After spending the first half of my internship in Nairobi, I am now wrapping up the summer at Ushahidi’s San Francisco office, where I’ve been working in a business development capacity to develop a new mapping platform. Lately, I’ve been doing a lot of product management, an exciting combination of business development, marketing, engineering, and design. In fact, I’ve been surprised how much I’m loving this role thus far- it’s cross functional, involves working with experts, and allows me to leverage my knowledge gained in the first MBA year.

The product I’ve been working on is largely enterprise-focused and still in beta mode, but Ushahidi’s greater mission of technology for development—“tech4dev”—is worth writing more about. The company uses cloud-based technologies—your smartphone, your computer, and even SMS, to quickly aggregate data from a base of users onto a map.

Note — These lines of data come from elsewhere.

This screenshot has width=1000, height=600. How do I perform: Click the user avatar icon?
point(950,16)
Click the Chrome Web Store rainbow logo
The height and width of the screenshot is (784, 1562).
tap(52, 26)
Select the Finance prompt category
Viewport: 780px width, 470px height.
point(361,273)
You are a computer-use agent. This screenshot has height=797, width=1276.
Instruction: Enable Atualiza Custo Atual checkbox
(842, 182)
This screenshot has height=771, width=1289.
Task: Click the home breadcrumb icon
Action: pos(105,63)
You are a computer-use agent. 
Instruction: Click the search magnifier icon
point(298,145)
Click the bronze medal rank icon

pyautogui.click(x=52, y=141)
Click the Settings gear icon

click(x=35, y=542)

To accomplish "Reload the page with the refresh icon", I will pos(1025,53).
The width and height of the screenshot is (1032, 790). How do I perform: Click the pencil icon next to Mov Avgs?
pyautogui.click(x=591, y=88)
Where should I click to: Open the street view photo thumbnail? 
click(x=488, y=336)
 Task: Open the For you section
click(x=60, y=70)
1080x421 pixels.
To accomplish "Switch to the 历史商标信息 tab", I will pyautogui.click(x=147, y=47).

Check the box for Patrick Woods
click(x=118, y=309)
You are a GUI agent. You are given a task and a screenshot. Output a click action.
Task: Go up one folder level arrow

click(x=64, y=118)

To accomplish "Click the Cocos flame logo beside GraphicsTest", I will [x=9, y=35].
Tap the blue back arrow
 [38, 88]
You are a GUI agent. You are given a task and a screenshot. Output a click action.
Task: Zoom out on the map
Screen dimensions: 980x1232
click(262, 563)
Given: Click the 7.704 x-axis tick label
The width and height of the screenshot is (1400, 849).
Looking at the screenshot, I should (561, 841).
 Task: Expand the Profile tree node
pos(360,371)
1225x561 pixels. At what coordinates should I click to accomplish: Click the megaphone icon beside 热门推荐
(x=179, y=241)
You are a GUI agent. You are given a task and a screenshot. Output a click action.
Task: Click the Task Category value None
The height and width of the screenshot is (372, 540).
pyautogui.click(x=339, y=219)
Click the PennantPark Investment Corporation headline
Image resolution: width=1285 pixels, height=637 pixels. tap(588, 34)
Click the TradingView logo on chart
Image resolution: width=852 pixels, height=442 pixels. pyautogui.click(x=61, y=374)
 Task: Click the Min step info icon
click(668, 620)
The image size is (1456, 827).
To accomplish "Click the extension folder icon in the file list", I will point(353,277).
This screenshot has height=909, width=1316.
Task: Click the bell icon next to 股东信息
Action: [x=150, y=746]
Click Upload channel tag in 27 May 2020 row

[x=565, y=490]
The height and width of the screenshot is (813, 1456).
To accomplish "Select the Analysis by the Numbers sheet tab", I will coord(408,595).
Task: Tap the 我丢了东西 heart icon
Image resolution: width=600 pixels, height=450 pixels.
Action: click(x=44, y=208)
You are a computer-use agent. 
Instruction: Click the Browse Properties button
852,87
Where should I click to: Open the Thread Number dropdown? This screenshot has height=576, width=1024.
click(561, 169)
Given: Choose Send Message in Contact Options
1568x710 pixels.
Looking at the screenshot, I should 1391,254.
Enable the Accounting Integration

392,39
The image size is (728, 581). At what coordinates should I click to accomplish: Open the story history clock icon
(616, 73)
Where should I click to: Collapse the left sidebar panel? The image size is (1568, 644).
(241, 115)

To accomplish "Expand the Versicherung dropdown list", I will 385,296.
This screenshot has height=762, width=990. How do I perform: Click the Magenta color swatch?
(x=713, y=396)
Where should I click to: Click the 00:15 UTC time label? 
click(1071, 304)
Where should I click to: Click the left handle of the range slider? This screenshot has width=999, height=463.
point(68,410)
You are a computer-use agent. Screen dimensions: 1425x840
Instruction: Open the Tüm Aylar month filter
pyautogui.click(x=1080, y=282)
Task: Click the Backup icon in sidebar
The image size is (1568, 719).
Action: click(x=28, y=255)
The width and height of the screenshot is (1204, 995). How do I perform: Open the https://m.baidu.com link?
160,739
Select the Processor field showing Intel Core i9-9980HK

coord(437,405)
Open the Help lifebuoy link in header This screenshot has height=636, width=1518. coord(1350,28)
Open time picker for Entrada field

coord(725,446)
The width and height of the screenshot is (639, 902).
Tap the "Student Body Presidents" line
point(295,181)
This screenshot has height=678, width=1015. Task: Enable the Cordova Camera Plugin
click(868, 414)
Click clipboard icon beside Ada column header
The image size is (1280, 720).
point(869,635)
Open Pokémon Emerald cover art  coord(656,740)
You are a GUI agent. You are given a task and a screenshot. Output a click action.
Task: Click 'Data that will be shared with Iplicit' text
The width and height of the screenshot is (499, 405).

This can include the location of relief supplies after earthquakes, pothole sightings in municipalities, or reports of violence, genocide, and bombings in areas as disparate as Syria, Congo, and Gaza.

The model of “crowdsourced activism” is a fascinating one, and likely to be increasingly important as government and NGO budgets are squeezed. The City of Los Angeles, for example, used our platform to crowdsource broken sidewalk locations for repair, saving the city a costly location survey estimated at millions. Ushahidid’s platform provides ease of use, transparency, and cost saving solutions that leverage free and readily available technologies that involve the whole community. It’s a dynamic space to be working in that feels like the future of government-tech collaboration!

While I’m not totally certain where I’ll land after graduating in May, this summer has held a number of important lessons: my enjoyment of product management, my confirmed belief that governments and organizations can be made more efficient through smart technologies and data-optimization, and my love of start-up culture. It’s been an unforgettable summer of learning and exploration, and one that I suspect will shape my trajectory in ways I can’t yet realize.